# Your objective
Given the records that follow, return each one verbatim.

# Given records
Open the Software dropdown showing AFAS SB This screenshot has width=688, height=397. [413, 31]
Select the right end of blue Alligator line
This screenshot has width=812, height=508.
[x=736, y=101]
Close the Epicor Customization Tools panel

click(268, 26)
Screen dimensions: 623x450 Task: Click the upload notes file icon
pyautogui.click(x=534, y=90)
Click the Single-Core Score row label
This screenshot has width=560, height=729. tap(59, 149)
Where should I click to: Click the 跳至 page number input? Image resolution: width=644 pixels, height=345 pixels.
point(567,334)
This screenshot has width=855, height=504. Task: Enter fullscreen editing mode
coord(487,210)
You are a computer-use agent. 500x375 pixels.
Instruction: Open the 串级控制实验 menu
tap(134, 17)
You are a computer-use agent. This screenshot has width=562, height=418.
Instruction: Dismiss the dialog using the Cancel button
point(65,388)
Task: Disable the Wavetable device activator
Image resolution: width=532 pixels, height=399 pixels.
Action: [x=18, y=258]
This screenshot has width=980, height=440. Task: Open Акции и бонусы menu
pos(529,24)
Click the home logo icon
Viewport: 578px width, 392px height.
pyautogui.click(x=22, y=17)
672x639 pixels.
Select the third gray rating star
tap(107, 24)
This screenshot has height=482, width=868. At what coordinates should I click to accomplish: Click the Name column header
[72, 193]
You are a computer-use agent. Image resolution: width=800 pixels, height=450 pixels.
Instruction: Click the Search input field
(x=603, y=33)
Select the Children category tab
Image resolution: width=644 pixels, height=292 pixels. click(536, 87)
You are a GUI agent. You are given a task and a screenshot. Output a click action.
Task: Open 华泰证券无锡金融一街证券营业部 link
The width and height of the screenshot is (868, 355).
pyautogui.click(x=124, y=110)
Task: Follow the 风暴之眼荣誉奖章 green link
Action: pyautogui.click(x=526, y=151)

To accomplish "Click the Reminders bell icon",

# Completed exercise
Open the Software dropdown showing AFAS SB This screenshot has width=688, height=397. [413, 31]
Select the right end of blue Alligator line
This screenshot has width=812, height=508.
[x=736, y=101]
Close the Epicor Customization Tools panel

click(268, 26)
Screen dimensions: 623x450 Task: Click the upload notes file icon
pyautogui.click(x=534, y=90)
Click the Single-Core Score row label
This screenshot has width=560, height=729. tap(59, 149)
Where should I click to: Click the 跳至 page number input? Image resolution: width=644 pixels, height=345 pixels.
point(567,334)
This screenshot has width=855, height=504. Task: Enter fullscreen editing mode
coord(487,210)
You are a computer-use agent. 500x375 pixels.
Instruction: Open the 串级控制实验 menu
tap(134, 17)
You are a computer-use agent. This screenshot has width=562, height=418.
Instruction: Dismiss the dialog using the Cancel button
point(65,388)
Task: Disable the Wavetable device activator
Image resolution: width=532 pixels, height=399 pixels.
Action: [x=18, y=258]
This screenshot has width=980, height=440. Task: Open Акции и бонусы menu
pos(529,24)
Click the home logo icon
Viewport: 578px width, 392px height.
pyautogui.click(x=22, y=17)
672x639 pixels.
Select the third gray rating star
tap(107, 24)
This screenshot has height=482, width=868. At what coordinates should I click to accomplish: Click the Name column header
[72, 193]
You are a computer-use agent. Image resolution: width=800 pixels, height=450 pixels.
Instruction: Click the Search input field
(x=603, y=33)
Select the Children category tab
Image resolution: width=644 pixels, height=292 pixels. click(536, 87)
You are a GUI agent. You are given a task and a screenshot. Output a click action.
Task: Open 华泰证券无锡金融一街证券营业部 link
The width and height of the screenshot is (868, 355).
pyautogui.click(x=124, y=110)
Task: Follow the 风暴之眼荣誉奖章 green link
Action: pyautogui.click(x=526, y=151)

To accomplish "Click the Reminders bell icon",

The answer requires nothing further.